Advertised cyber-monday-promotions are generally referred to as the equivalent
to Black Friday shopping after the Thanksgiving holiday in the malls in person.
Cyber-deals are of course, promoted and completed online by the consumer.
But does spending really peak on this particular day? Is it fact or fiction?
To understand cyber-monday, is to know and understand how it came about
in the first place.
It came to the attention of the Trade Association Shop.org around 2005, that consumer
traffic seemed to be on the upswing on the Monday after the American
Thanksgiving. This sales increase was thought to be attributed to
people actually doing some window-shopping over the preceding weekend, and
then on the Monday, whether at work or at home, actually deciding that “today”
would be the day to make a purchase online of what they had decided upon.
Brainstorming ideas went into effect, and this internet-marketing-tool concept
of “Cyber Monday” was born.
It did originally have some other names to begin with, such as “Black Monday,
Green Monday, and Blue Monday.”
It was decided that “Black” copied the Black Friday concept too closely.

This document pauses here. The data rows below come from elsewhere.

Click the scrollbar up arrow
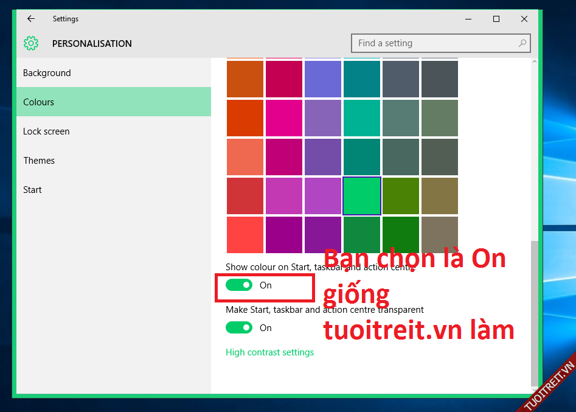click(x=535, y=62)
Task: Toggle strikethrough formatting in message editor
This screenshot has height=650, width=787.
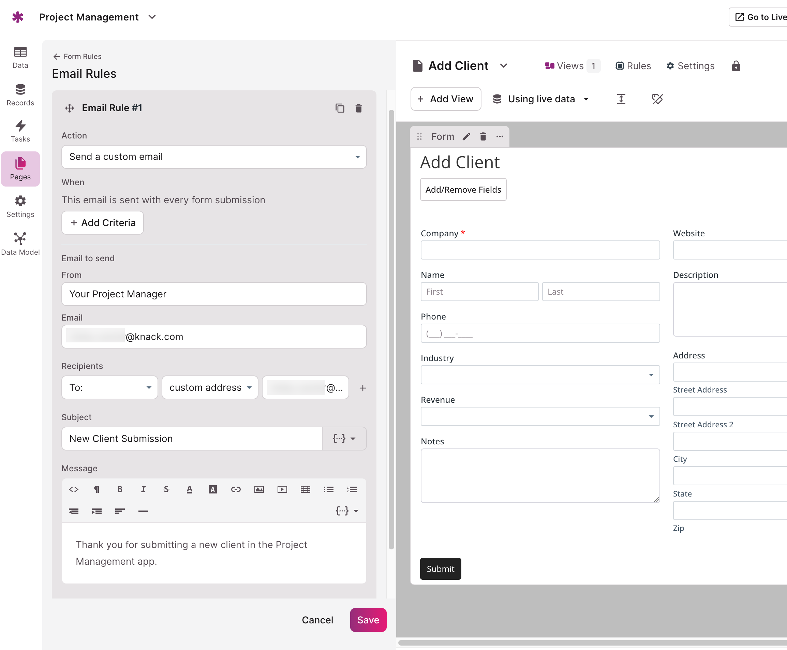Action: [166, 489]
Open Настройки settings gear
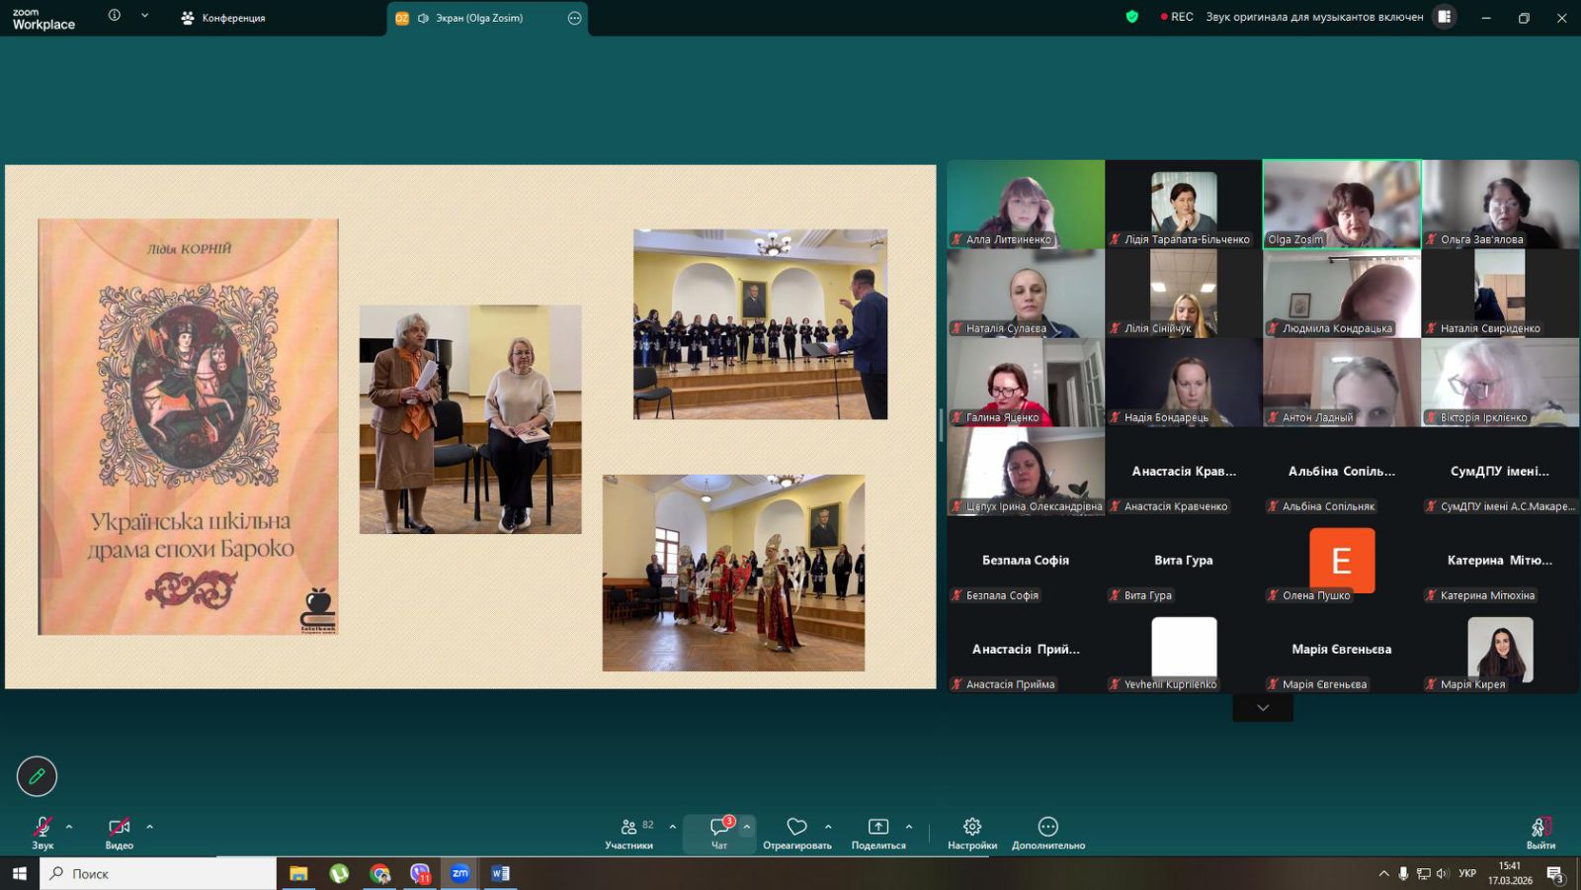The width and height of the screenshot is (1581, 890). (971, 833)
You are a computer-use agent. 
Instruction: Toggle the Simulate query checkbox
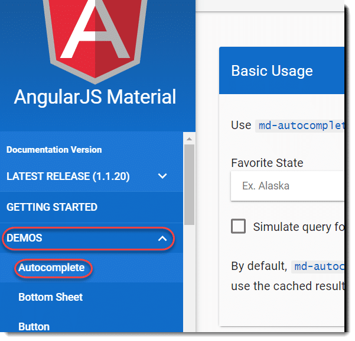[239, 226]
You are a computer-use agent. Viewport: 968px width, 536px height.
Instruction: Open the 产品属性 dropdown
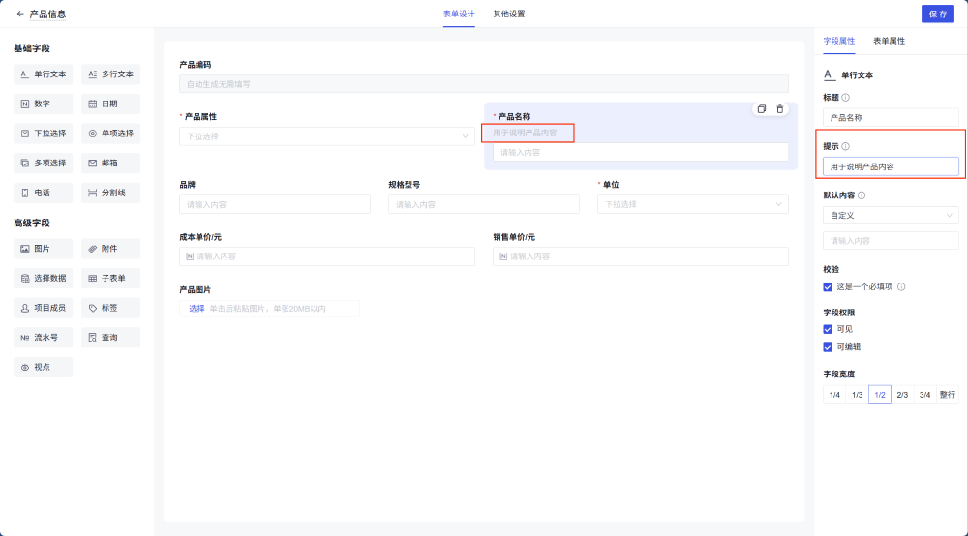pyautogui.click(x=326, y=136)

“Green” was considered a bit too close to “environmental”, and “Blue” Monday was kind
of a depressing phrase. These phrases were quickly passed on, and since “Cyber”
referred to online, this word was chosen. It made sense.

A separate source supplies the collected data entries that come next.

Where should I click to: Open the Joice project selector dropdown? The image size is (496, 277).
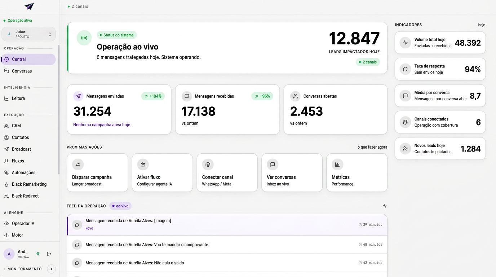click(x=29, y=34)
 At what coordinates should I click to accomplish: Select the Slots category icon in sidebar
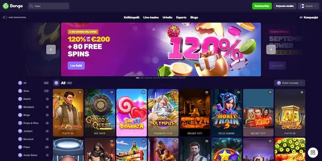pos(20,91)
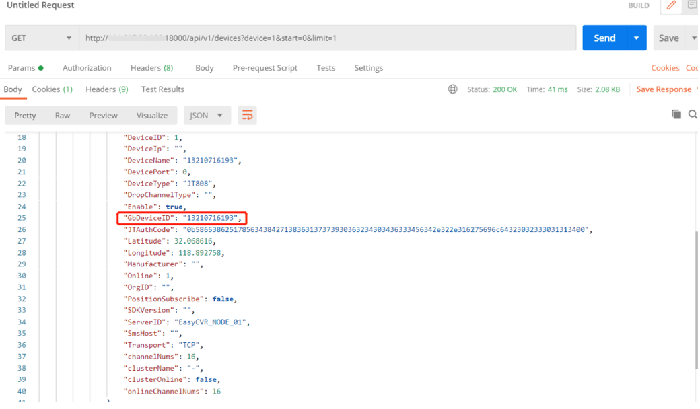The width and height of the screenshot is (700, 409).
Task: Open the response Test Results tab
Action: coord(163,89)
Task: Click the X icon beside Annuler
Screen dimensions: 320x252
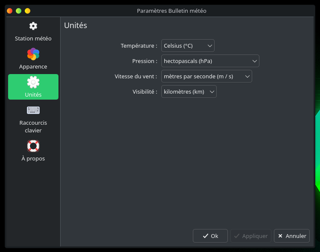Action: click(x=280, y=236)
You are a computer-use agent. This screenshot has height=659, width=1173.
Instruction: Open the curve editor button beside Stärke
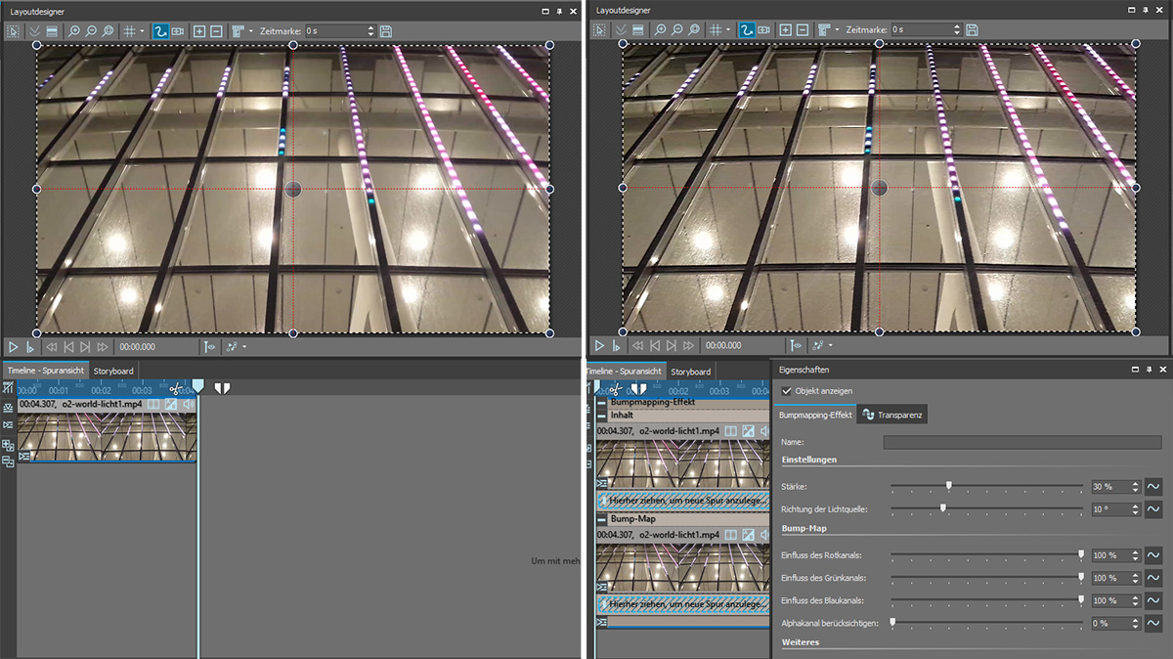click(x=1152, y=487)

If you are looking for cyber-monday-promotions on this particular first Monday
after Black Friday, you may very well find some.
Though many critics think of it as just alot of internet marketing hype, over
the years, more retailers are providing some genuine online-cyber-deals for
people who want to spend money. They don’t want to miss out on those potential
buyers who happen to land on their site.
Retailers would rather they leave with
something rather than nothing. Even with the uncertainty as to whether or not it
really is a significant day for purchasing or not, they don’t want to miss the boat.

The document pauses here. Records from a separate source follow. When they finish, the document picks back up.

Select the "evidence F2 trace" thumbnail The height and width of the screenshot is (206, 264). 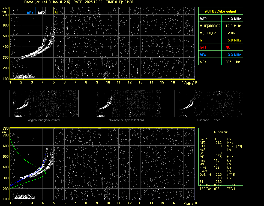(209, 104)
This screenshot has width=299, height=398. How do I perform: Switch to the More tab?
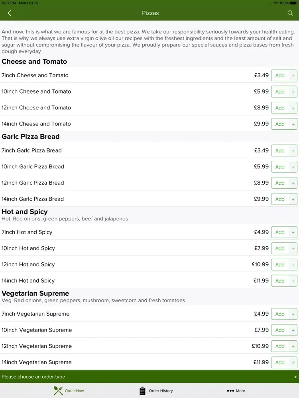pos(236,391)
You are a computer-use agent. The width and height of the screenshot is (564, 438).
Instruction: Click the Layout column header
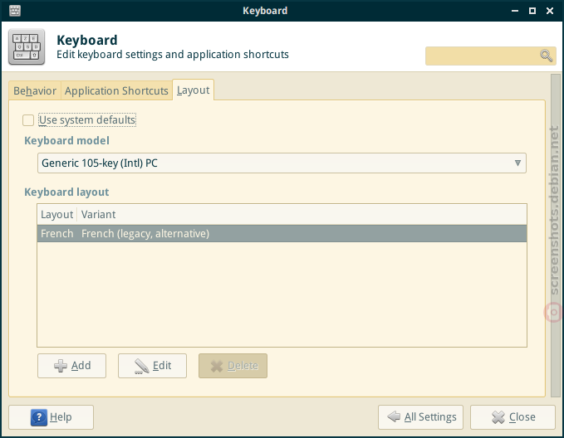56,215
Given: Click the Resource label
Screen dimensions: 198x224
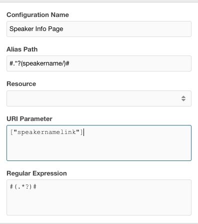Looking at the screenshot, I should pyautogui.click(x=22, y=84).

The reason for all of the criticism?
It’s simply because mid-December has apparently
proven to be the highest day for spending by online consumers.
Maybe there are more
deals to be had at that time, or it’s quite simply the urgency of Christmas is so close at that
time of the month, and people still have christmas shopping to get done. The point is, critics argue that cyber monday is not “the” biggest shopping day during this time of the holiday
season. They also say that the same so-called “promotions” or extra bargains are found on many sites
at all different times of the year as well. So, who really knows?
It could very well be that people are in fact browsing and comparing prices on
that day only. There is a difference between “looking” and actually getting out your
wallet and completing a financial transaction. This is the reason why cyber-monday-promotions are regarded as useless media hype with no real truths or basis in facts by some people.
But, only the individual consumer knows for sure I think. Some retailers choose to
prepare and promote for this day, and some still don’t.
It’s up to you, the consumer to look and decide for yourself.
If you happen to
find a bargain that you have never seen any other day, you buy it and are tickled with
your purchase, then I guess cyber-monday-promotions are fact and not fiction to you.